Erb-Last

Antich – ein Jahr nach der Wahl / Von Bernd Jogalla

Mallorca ist noch nicht im Mittelmeer versunken, und auch Palma steht noch: Selbst die ärgsten Kritiker des ,,Pacte de Progres” müssen zugeben, dass der Regierungswechsel vor knapp einem Jahr die Balearen nicht in die Katastrophe geführt hat. Auch an dieser Stelle wurde der Zukunftspakt kritisiert – denn damals wie heute mutete es seltsam an, dass eine Verliererpartei (PSOE) den Ministerpräsidenten stellt, die nur die Hälfte der Stimmen der siegreichen PP auf sich vereinigte. Aber trotz einiger Sandkörner im Getriebe – zuweilen sind*s auch Kieselsteine –, hat die aus fünf Parteien bestehende Regierung Bestand. Das gemeinsame Bedürfnis, die PP-Hegemonie zu beenden, ist immer noch größer als die schlagzeilenträchtigen Differenzen in der wenig homogenen Koalition. Und Francesc Antich hat seine Sache nicht schlecht gemacht. Er mag nicht ganz so gut ankommen wie sein eloquenterer Vorgänger Jaume Matas, aber sein Auftreten ist glaubhaft. Sein Pech: Die Meilensteine seiner Politik sind noch nicht oder kaum sichtbar.
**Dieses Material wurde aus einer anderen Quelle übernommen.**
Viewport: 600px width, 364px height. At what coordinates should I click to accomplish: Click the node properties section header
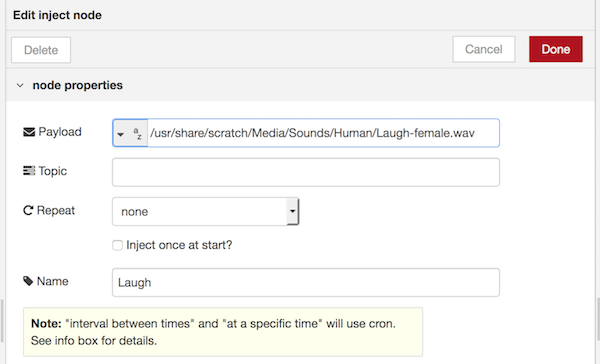click(x=300, y=85)
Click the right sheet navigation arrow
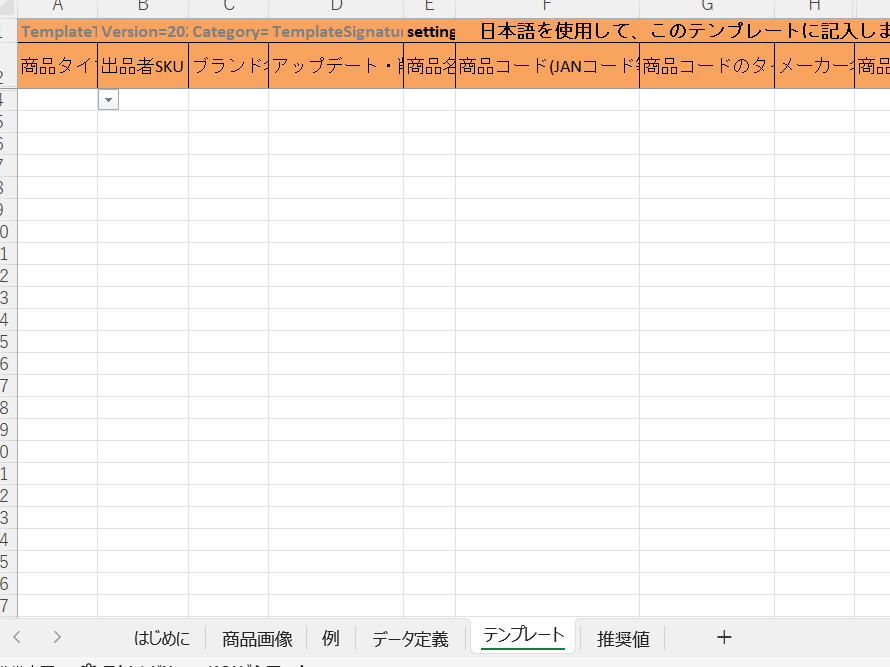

Nach der erfolgreich verkauften ,,Baubremse” gab es nur noch Meldungen über akute, nicht aber über gelöste Probleme. Dabei muss man Antich zugestehen, dass er diese großen Hürden geerbt hat: Wasser-, Energie-, Müll- und Verkehrsprobleme gibt es, weil die 16 Jahre herrschende PP auf diesen Gebieten völlig versagt hat. Antich & Co. arbeiten an nachhaltigen Lösungen, etwa integrierten Müll- und Verkehrskonzepten, müssen aber feststellen, dass das nicht von heute auf morgen geht. So wird analysiert und studiert, während aufgrund der prekären Lage schnelle Lösungen gefordert sind. Die laufen nicht selten dem eigenen Programm zuwider. Beispiel Wasser: Sparprogramme wirken langfristig, so kommt auch Antich an den ungelieben Entsalzungsanlagen nicht vorbei. Man kann es auch anders ausdrücken: Die Visionäre müssen sich mit der Realität abfinden. Und die Tourismus-Branche mit der Öko-Abgabe für Urlauber. Die Steuer wird kommen, etwas anderes kann sich Antich gar nicht leisten. Er steht bei seinen Wählern im Wort. Das Vorzeige-Projekt abzublasen, hätte verheerende Wirkungen nach innen. Wobei wir bei einem erheblichen Manko dieser Regierung wären: Die Wirkung nach außen wird zu wenig beachtet – doch von dort kommt immer noch das Geld.